Supplied material:
>>

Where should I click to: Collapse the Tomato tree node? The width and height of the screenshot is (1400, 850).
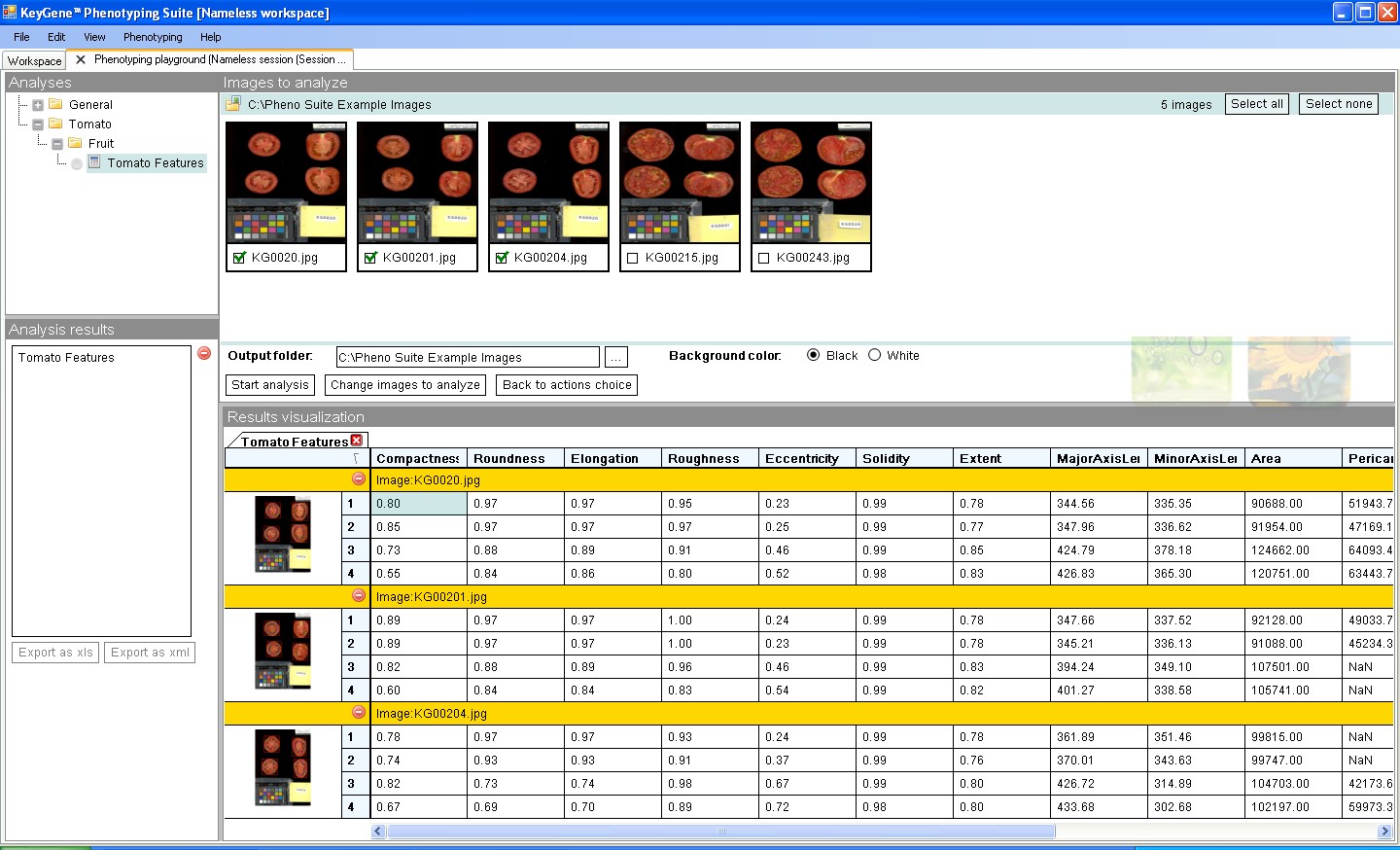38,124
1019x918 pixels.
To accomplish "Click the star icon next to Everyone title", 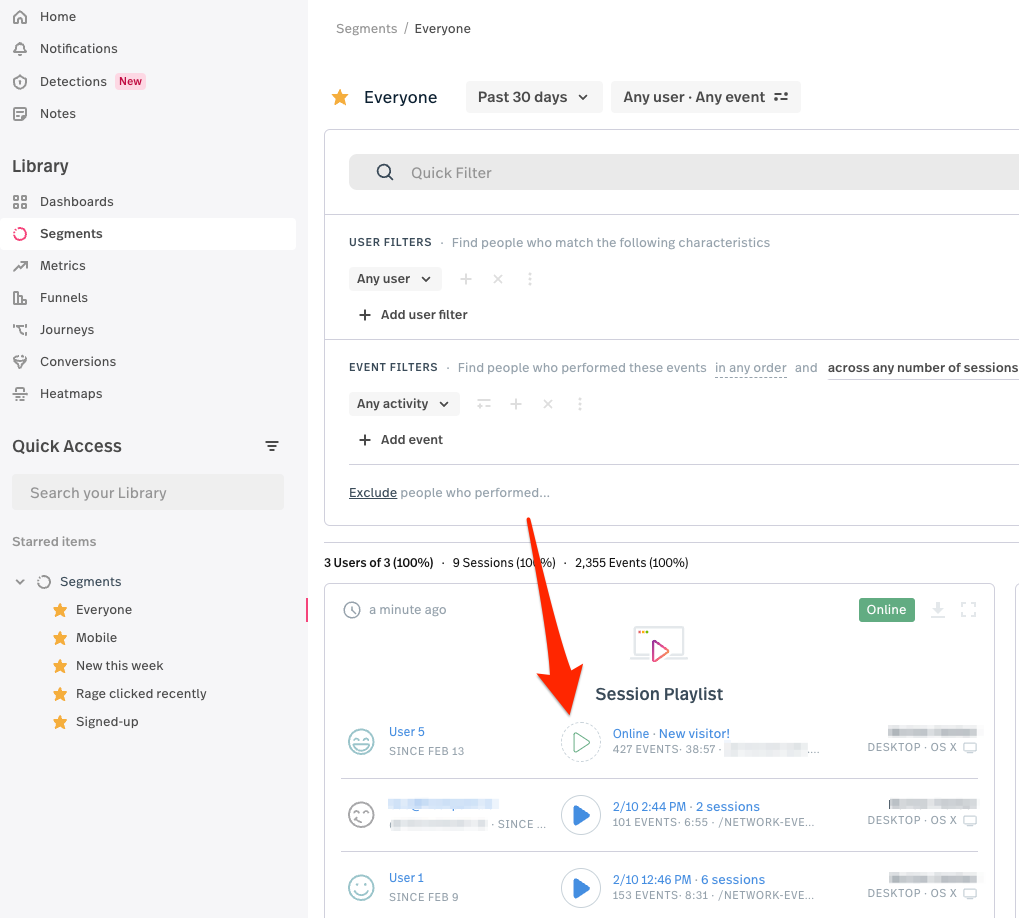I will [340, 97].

<<
>>

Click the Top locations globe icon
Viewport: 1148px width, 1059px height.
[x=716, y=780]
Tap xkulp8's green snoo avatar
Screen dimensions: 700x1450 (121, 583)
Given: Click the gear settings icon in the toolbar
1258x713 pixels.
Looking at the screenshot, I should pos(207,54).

<<

Requirements: Return every line of the data above that contains the string "height", treating uppercase and lowercase letters as different.

The completed task:
Where should I click to: Collapse the Tomato tree node? The width and height of the screenshot is (1400, 850).
Viewport: 1148px width, 1059px height.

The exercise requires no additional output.